There are several other methods available for embedding and employing dynamic graphs, including Lei et al. (2020), Goyal et al. (2019) who presented Dyngraph2vec embedding method which uses a recurrent neural network (RNN) to capture the temporal information and to learn the embedding using an auto-encoder model, and Yu et al. (2018) who presented the NetWalk embedding method.

There are several related graph-based works for fraud or abuse detection. Li, et al. (2020) published a work on using GCN for understanding and classifying financial data. The work by Xu, et al. (2021) is about consumer loan fraud detection using GCN. Rao, et al. (2020) presented a method comprised of a fraud detector part and an explainer part to generate a graphical visualization (to show fraud vs legitimate transactions) from heterogeneous graph data as well as the detector parameters. Wang, et al. (2021) presented a joint modeling of graph and time information for large-scale graphs. The time information and sequential events for every node are encoded using a RNN model. Then the per-node outputs from the RNN are propagated through the graph using a GNN which employs the network information in the graph to finally make the abuse detection decision, or to perform label prediction for unlabeled users.

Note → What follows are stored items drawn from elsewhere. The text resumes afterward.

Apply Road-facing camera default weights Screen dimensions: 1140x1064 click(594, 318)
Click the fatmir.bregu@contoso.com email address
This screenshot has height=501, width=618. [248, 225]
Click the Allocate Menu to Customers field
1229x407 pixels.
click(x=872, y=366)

In Part 1 and 2 of this blogpost, we briefly reviewed the value of network information among entities involved in e-commerce transactions and explained how to model them as graphs. Next, we introduced several popular GNN and graph embedding methods. These methods are emerging techniques for efficient extraction of network information from connected data. However, there are several challenges in deploying such methods in practice, including how to properly design and represent an e-commerce graph given its dynamic structure and time-based nature of events, how to efficiently perform inference on new nodes or unseen data, and how to scale the learning as well as inference process with these methods to large-scale graphs. These challenges require further research and development work, which is beyond the scope of this blogpost.

I would like to thank Henry Chen, Priya Venkat and James Tang (of Walmart) for reading the draft and providing their thoughtful comments, which helped to improve this post.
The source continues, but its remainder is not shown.